• New investigation reveals failures in care after Joshua Titcombe’s death eight years ago
  • Trust facilitated “emotional” but “healing” meeting between father and midwife
  • Process could be adopted by other trusts dealing with cases of poor care

A full investigation into the death of a baby that led to the exposure of a major NHS care scandal has been carried out by the trust responsible for his care eight years after his death.

The University Hospitals of Morecambe Bay Foundation Trust commissioned the expert review into the death of Joshua Titcombe to tackle unanswered questions and ensure learning.

joshua titcombe

joshua titcombe

The trust said it should have investigated Joshua Titcombe’s death years ago

The trust has also facilitated a reconciliation meeting between Joshua’s father, James Titcombe, and one of the midwives implicated in his son’s death.

Mr Titcombe praised the trust saying: “After eight years I feel I can hand over the responsibility to the trust now. It feels for the first time that the trust owns what happened to Joshua, they understand it, and they accept it. I don’t feel I am at odds with the trust anymore.”

The report has been shared with HSJ ahead of the anniversary of Joshua’s death from unrecognised sepsis on 5 November 2008.

Trust chief executive Jackie Daniel said she believed the process followed by the trust was a model other NHS organisations could follow.

Last year, the Kirkup inquiry identified the Furness General Hospital maternity unit as dysfunctional and responsible for the avoidable deaths of 11 babies and one mother.

Experts from Central Manchester Foundation Trust identified 22 key findings and 18 recommendations for the trust in the latest investigation.

The report says there were basic care failings in the treatment of both Joshua and his mother Hoa, including:

  • Joshua “would have almost certainly survived” had thorough observations and escalation to a consultant paediatrician taken place leading to him being given urgent antibiotics.
  • The panel said it was “highly improbable that there were normal neonatal observations” on the morning Joshua collapsed. A statement from a midwife that all the observations were normal was described as “not a credible view”. Notes from the time have gone missing.
  • The standard of care Hoa Titcombe received was “not safe” and the positive outcome for her was only due to “fortuitous use of a broad spectrum antibiotics” rather than proper careful assessment and monitoring.

In a summary of the report, the trust said: “It is evident that if the case had been investigated in a timely, comprehensive, open and robust way, such fundamental lessons could have been learnt and actioned much sooner. In reality, many of changes needed to meet the recommendations of the review were not meaningfully implemented until 2012-13, some five years after Joshua’s death.

“Had this happened earlier, this would have led to better clinical outcomes for others. The themes addressed by these recommendations were apparent in other serious incidents that continued to occur at the maternity unit for a number of years after Joshua’s death.”

The trust also arranged a reconciliation meeting, facilitated by Androulla Johnstone, chief executive of the Health and Social Care Advisory Service, for an “honest discussion” between one midwife and Mr Titcombe.
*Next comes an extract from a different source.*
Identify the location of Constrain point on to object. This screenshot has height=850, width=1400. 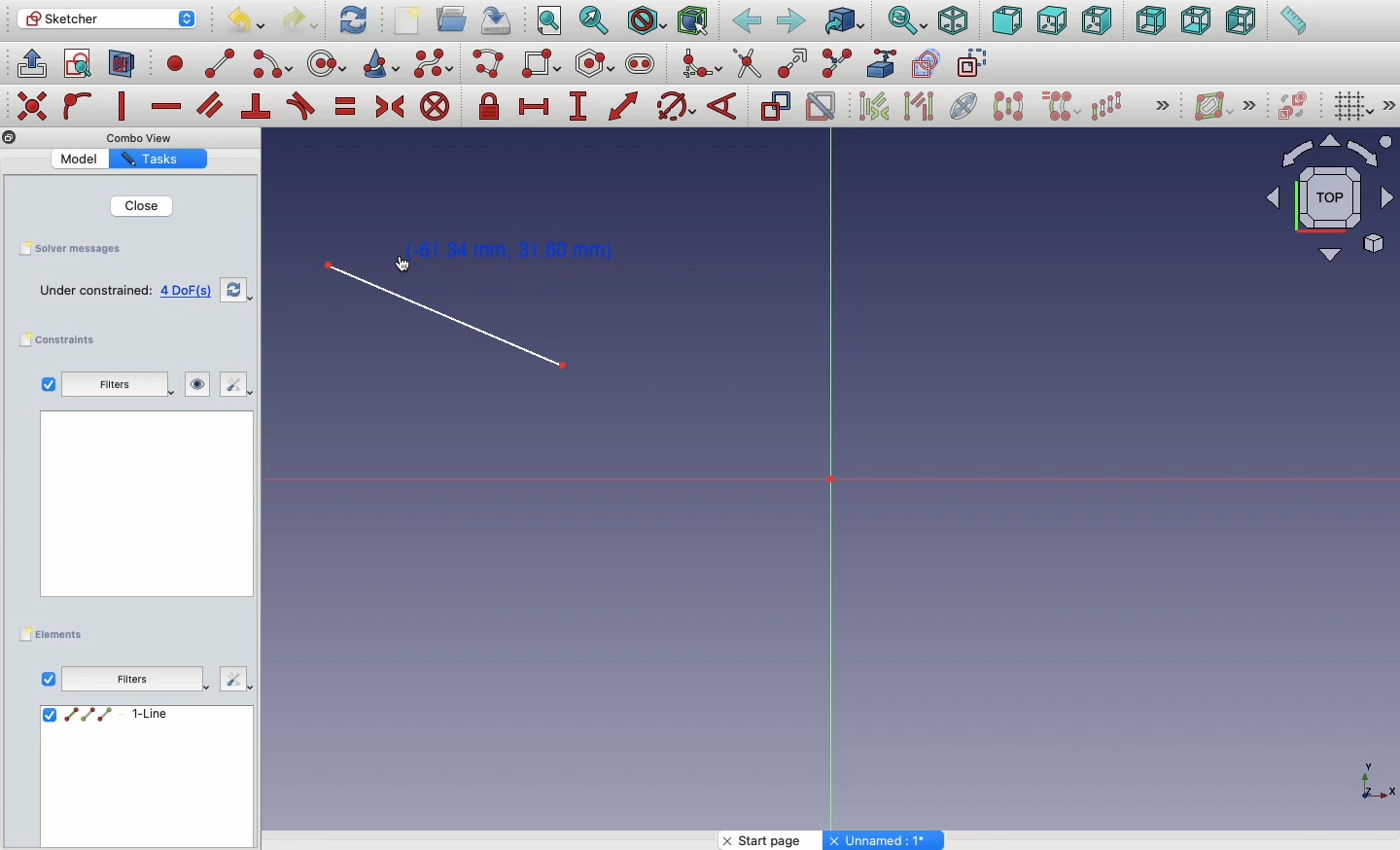
(78, 108).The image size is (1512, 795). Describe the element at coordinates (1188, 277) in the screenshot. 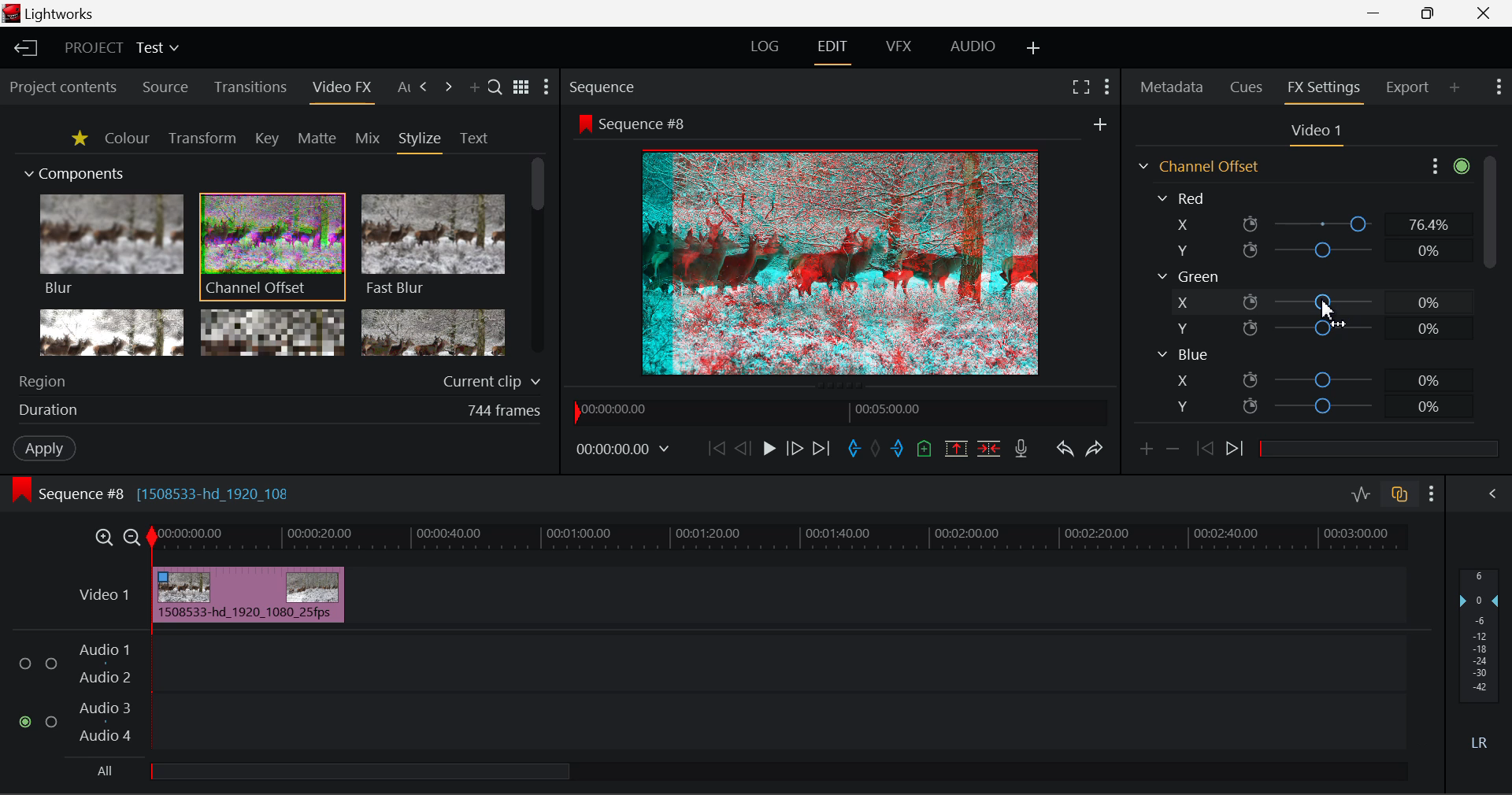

Ms Daniel said: “It was an incredibly emotional meeting. The midwife was able to say to James that she failed Joshua and would carry that with her every day. It was a relief for her to be able to say that but what then happened was that James was able to say that he forgave her. What happened in that moment was amazing and very healing.”

She added: “This is the first investigation looking at the whole case and dealing with all the unanswered questions. The one thing I really regret is we should have done this earlier on. What is obvious all these years later is that there are so many things to learn when you do this properly. We had other people’s opinions but it has been really important for the trust to take its own look and it illuminated things that perhaps we would never have known about.”

Mr Titcombe, who campaigned with other families to expose failings at the hospital said: “Many opportunities have been missed to ensure an investigation like this was carried out earlier. In 2010 the ombudsman refused to investigate, telling us that there would be ‘no worthwhile outcome’. The [Nursing and Midwifery Council] also needs to reflect on the finding of this report and it still hasn’t finished its processes after eight years. This report clearly highlights issues that the NMC should have investigated and acted on much sooner and they now need to ensure they learn from their failure to do this so similar mistakes aren’t repeated in the future.”

He said the investigation had revealed new things and answered questions about the care of his wife and son.

On the reconciliation meeting, he said: “What I realised was how absolutely deeply affected by Joshua’s death she was and she took a lot of blame and responsibility for what happened and was actually grieving as well. I have definitely forgiven her and I have told the trust that she should be supported.”

He said other NHS trusts should be encouraged to follow similar processes to investigate errors and poor care. “If you are going to learn, you have to have a proper investigation and it is putting other patients at risk if you don’t do that,” he said.